A question related cloud and development was next – if we want to be able to use the cloud services for compilation and more, can we (and if yes, how) to encrypt the cloud source/storage for end-to-end SDLC and DevOps – this can only reliable work now if the compilation steps are happening at your private nodes, otherwise there would be a point you would need to uncrypt the sources in the cloud. But generally, we agreed on that our industry is on a (long) journey to the cloud. Data in motion is encrypted. Cloud domains (like Azure AD) is for your authorization and authentication. You can even use IP fencing, or depend on custom leased lines – as it was announced a little while ago, the custom country specific azure zones are also there with no insight into them from outside authorities.

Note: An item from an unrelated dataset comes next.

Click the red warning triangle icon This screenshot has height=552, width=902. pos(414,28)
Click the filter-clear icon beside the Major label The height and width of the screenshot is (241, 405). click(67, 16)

But than, how you can do Agile and DevOps in a highly regulated environment, like a financial company? You need to depend and you need to give a strong role to your QA, but if you start to go in the over-prescriptiveness way – what is the tradeoff there? What benefits you having, are not the barriers overshadowing the gain? So, the idea here might be is to push testing even more – to the earliest point in the technical and also in the business development (prototyping tools, anyone?), this should result in decreased time for testing per release (example for this is the Visual Studio Team Services approach – used to be months of testing, now down for a few days due to the small level of incremental changes and high agility to pull back releases and redeploy). Which all depend on – what kind, level, amount of bugs you can tolerate? You do need to optimize along your feasible constraints here. And counting, measuring is not enough – an example for this: if you decide to measure your developers based on number of user stories being done – you will get lot of user stories done. If you measure based on number of bugs fixed – there would be many bugs, and they will be fixed. None of this measures are really true, only business success count, but you need to reflect that in your system and measurement policies through – which is hard, how does business success show up in a microservice that you just modified?

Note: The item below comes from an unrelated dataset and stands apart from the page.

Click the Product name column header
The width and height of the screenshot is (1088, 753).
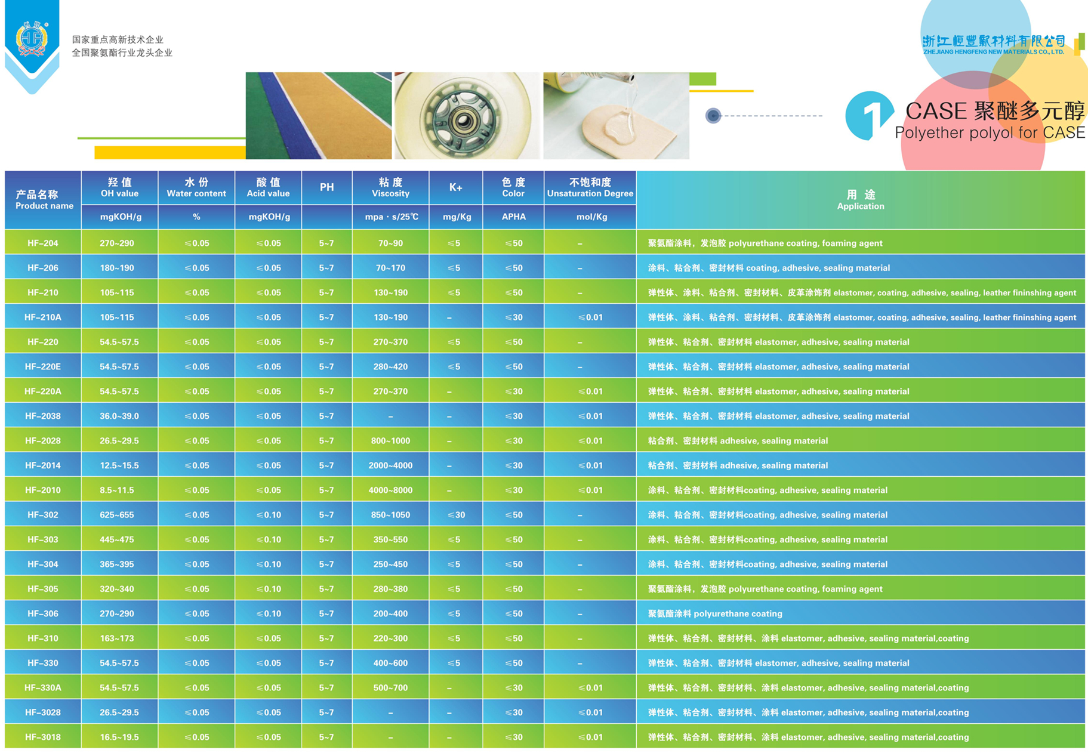(x=44, y=200)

Also, based on Microsoft's own journey into it – having a workflow for easily and quickly consume opensource packages, with the right level of legal, packaging, building, etc. happening under the hood with an automated system is something everyone should aim to have (probably this is a market nieche, anyone have a sparkling idea for a startup? 🙂 ). On a similar topic – how should you grow your organization, your team, how you should nurture the people? Microsoft did switch to the 'yellow sticky notes process' for a while in some of the teams, which shows good results.

What is the 'yellow sticky notes process'? Actually from time to time you ask people which team they want to be in, have them write this down as option 1./2., and than try to match it with the budgets, project constraints, etc. Based on their experience for running this process for a while, a whoopping 80% of the people are just happy from the fact that the choice was given to them, but not actually asking for a change. Therefore you are only left with 20%, which save for some extreme cases when you have to ask someone to stay with a team for one more iteration, is usually working out nicely. This approach might be not feasible for many organizations missing the agility to do this, but still would worth start be thinking about.